The work of ECU professor emeritus Bob Ebendorf also is included. An acclaimed jewelry and sculpture artist, he is known for his creativity in combining disparate materials.

“He makes jewelry out of stuff he found on the street, and he makes it wearable and beautiful,” Buss said. “Recycling and reusing and using what we found is a common thing in art jewelry but not in fine jewelry. There's sort of that distinction.”

Ebendorf's influence is seen in “ECU Metals,” an invitational exhibition featuring work of ECU faculty and master's of fine arts students. The exhibit, curated by Mi-Sook Hur opens Jan. 18 in Gray gallery, along with “Cadavre Exquis.” Curated by Sarah Tector, “Cadavre Exquis” is an exhibition of art jewelry based on the surrealist practice of the “exquisite corpse.” Nine artists created combined pieces of jewelry from assigned material, only discovering the final version of their works at the end.

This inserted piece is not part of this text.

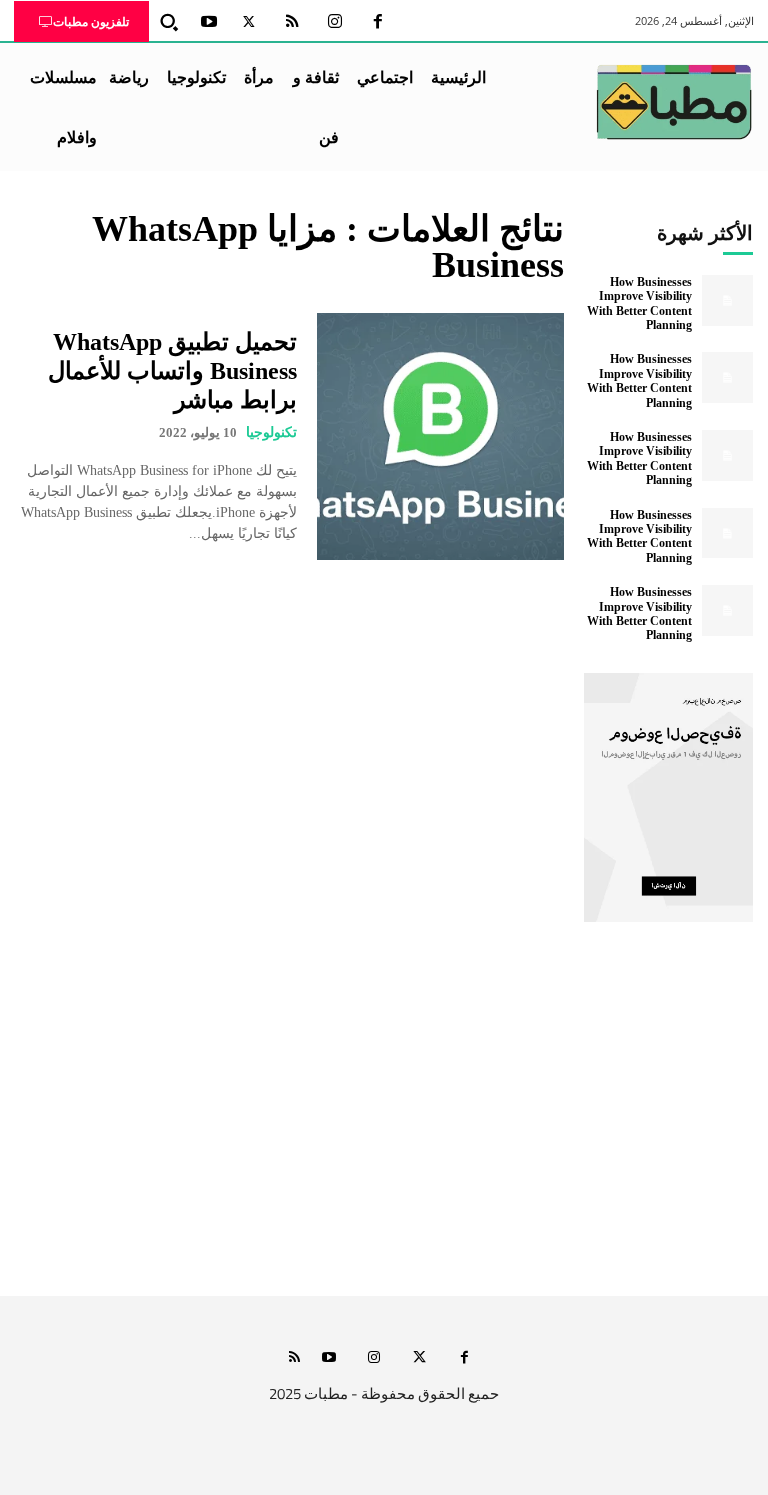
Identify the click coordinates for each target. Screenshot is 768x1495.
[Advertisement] (384, 1108)
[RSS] (292, 22)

Also as part of the Material Topics Symposium, Emerge Gallery & Art Center is exhibiting “Crowning Glory.” The traveling exhibition from Danaca Design in Seattle, Wash., explores the concept of rule as symbolized by impressive jewels and imposing headdresses, crowns and tiaras. It is on exhibit through Jan. 24 in Emerge's Don Edwards Gallery.

A two-dimensional exhibit, “The Ephemeral Archived,” is on exhibit in the Harvey Wooten Gallery. The juried exhibition drew international entries.

Gray Gallery, located in Jenkins Fine Arts Center on Fifth Street, and Emerge, 404 Evans St., will host openings from 6-9 p.m. Jan. 18 as part of the symposium's Gallery Crawl. There is no admission charge. The symposium also will include a half dozen free public lectures Jan. 19-20 in Jenkins’ Speight Auditorium. Free. For a complete schedule, visit materialtopics.com.